> **TASK TO COMPLETE**: Some of the lines below need repeating. Reproduce exactly those between the lines holding "At what coordinates" and "Open the Documentation tab", inclusive.

> **INFORMATION PROVIDED**:
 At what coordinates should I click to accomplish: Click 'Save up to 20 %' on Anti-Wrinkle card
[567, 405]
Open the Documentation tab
--
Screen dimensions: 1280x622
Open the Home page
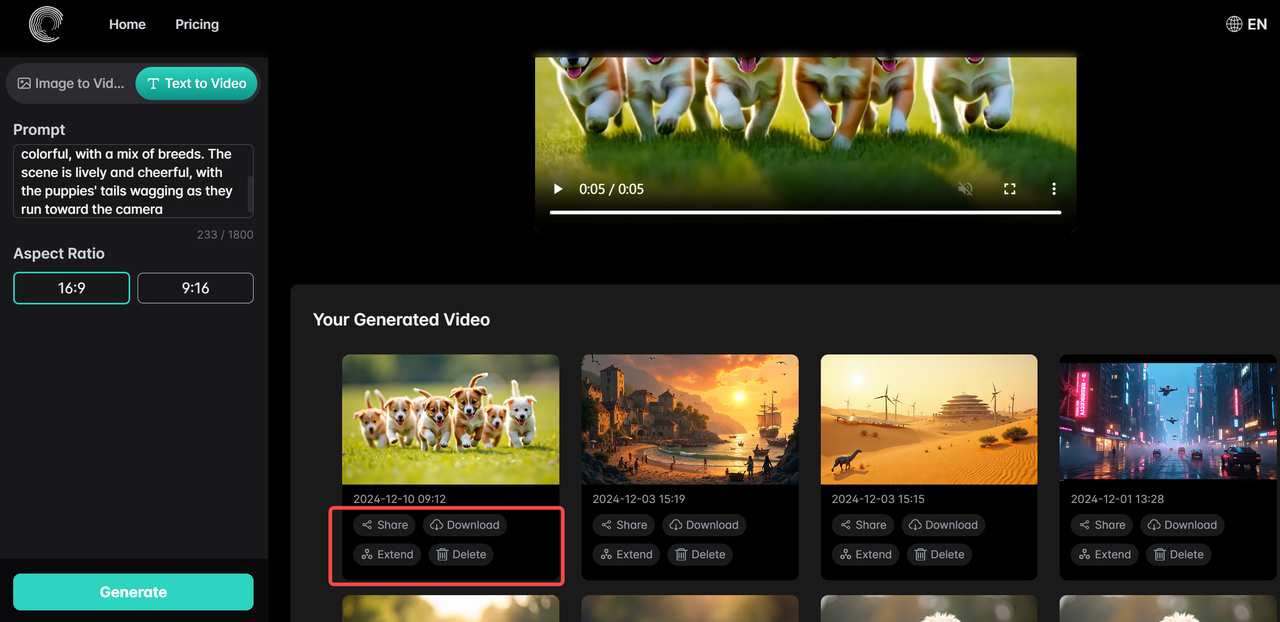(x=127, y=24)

> **PROBLEM SOLUTION**:
 At what coordinates should I click to accomplish: Click 'Save up to 20 %' on Anti-Wrinkle card
[567, 405]
Open the Documentation tab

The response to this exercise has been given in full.